The Ravens fell behind early, and when they couldn’t execute on offense like they wanted, they were unable to catch up. Much of that comes back to their issues at receiver. First-round rookie Marquise Brown was impressive at times this season—he had 147 yards and two highlight-reel TDs in his debut against the Dolphins in Week 1—but there wasn’t much depth behind him. Jackson had to throw a career-high 59 times on Saturday, with eight targets going to Willie Snead, seven to Miles Boykin, and four to Seth Roberts, hardly a group befitting a Super Bowl. Jackson’s leading receiver this year was tight end Mark Andrews, whose name became synonymous with drops this season. (He was largely responsible for the Titans’ first interception on Saturday, which set the tone for the rest of the game.) Baltimore must address its pass-catching group this offseason.

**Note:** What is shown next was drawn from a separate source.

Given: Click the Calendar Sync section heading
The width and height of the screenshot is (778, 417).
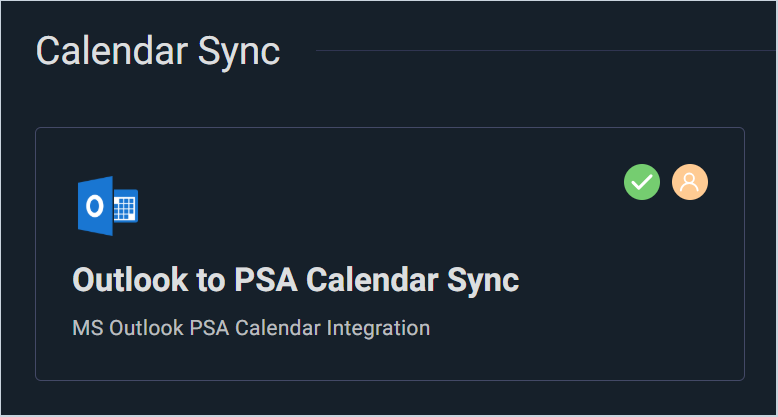Looking at the screenshot, I should click(158, 51).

The Ravens became the first 1-seed to lose in the divisional round since January 2011, when both the Falcons and Patriots bowed out in their first postseason games. There was plenty to love about this Baltimore season, but getting bounced in the way they did will sting for a long time.

Free Agency

The Ravens enter the offseason with $34.7 million in cap space. The biggest question they face is how much of that should be dedicated to Judon, who is due a big raise over his 2019 salary of $2 million.

The top two Ravens free agents by 2019 salary are Jimmy Smith and Brandon Carr, both of whom had been reduced to backup roles this season. With both players north of 30 and the performances of Peters and Humphrey, it would be shocking to see Smith and Carr back on this team next season.

Most of the key pieces are set to return in 2020, but the Ravens could be without one big name: guard Marshal Yanda, who remains one of the league’s best linemen at 35 years old. Yanda, who allowed one sack in his past 2,258 pass-blocking attempts entering Saturday, was reluctant to discuss his future after the loss to the Titans. He’s under contract for next season, but there’s a chance the future Hall of Famer will call it a career.

The Draft

The Ravens currently have 10 picks in April’s draft, including their own first-rounder, which will fall in the mid-20s. Despite the wealth of talent on this roster, they have several key needs to address. If Yanda retires, someone like Georgia’s Solomon Kindley or Oregon’s Shane Lemieux may make a lot of sense on the first night of the draft, should either be available. The pass rush could also use a boost—no Raven besides Judon had more than five sacks in 2019—and a player like Alabama’s Terrell Lewis could slot right in, should he fall that far due to injury concerns. Also expect the Ravens to add receiver and cornerback depth throughout the draft.